What Does It Mean to ‘Abide in Christ’?

By John Piper 9/22/2017

     Happy Friday to everyone. Today’s question comes from Kasey in Oregon. “Dear Pastor John, I have been a Christian, a Bible student, and a Bible teacher for many years. But I sometimes find myself a little puzzled and — if I’m honest — a bit disquieted by John’s teaching on ‘abiding.’ In particular, I think of the opening of John 15 and much of the material in the letter of 1 John. It provokes many questions for me. For example: How does this relate to the doctrine of perseverance? And does this mean that, in some sense, it is up to ME to keep me in God’s family? Could you give a brief, APJ-length overview of John’s theology of abiding in Christ?”

     This is huge. I mean the challenge to give a theology of abiding in ten minutes. Let’s see what we can do. I’m going to sum it up from John 15. Let’s just go there with six points.

     “I am the true vine, and my Father is the vinedresser. Every branch in me that does not bear fruit he takes away, and every branch that does bear fruit he prunes, that it may bear more fruit. Already you are clean because of the word that I have spoken to you. Abide in me, and I in you. As the branch cannot bear fruit by itself, unless it abides in the vine, neither can you, unless you abide in me.” (John 15:1–4)

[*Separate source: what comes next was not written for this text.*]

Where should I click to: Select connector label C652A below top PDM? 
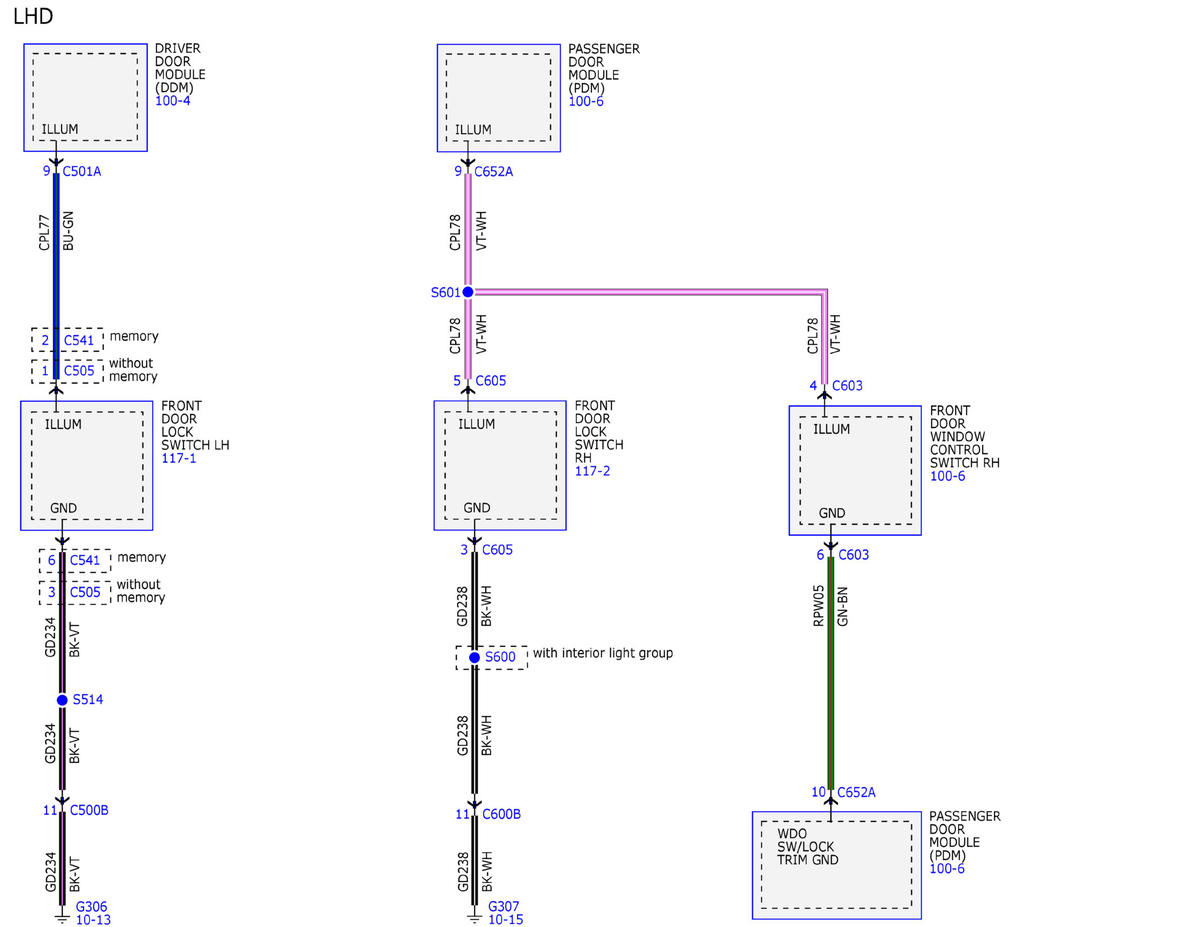[x=494, y=171]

     Future Grace | First, I think the essential meaning of our active abiding is the act of receiving and trusting all that God is for us in Christ. If a branch remains or abides attached to the vine in such a way that it is receiving all that the branch has to give, then that is a picture of what John means by believing or trusting Jesus. He says in John 1:12, “To all who did receive him, who believed in his name, he gave the right to become children of God.”

     Believing is a receiving of Christ into the soul, welcoming him, trusting him, as it were, drinking and eating and savoring him. This is what he says in John 6:35: “I am the bread of life; whoever comes to me shall not hunger, and whoever believes in me shall never thirst.”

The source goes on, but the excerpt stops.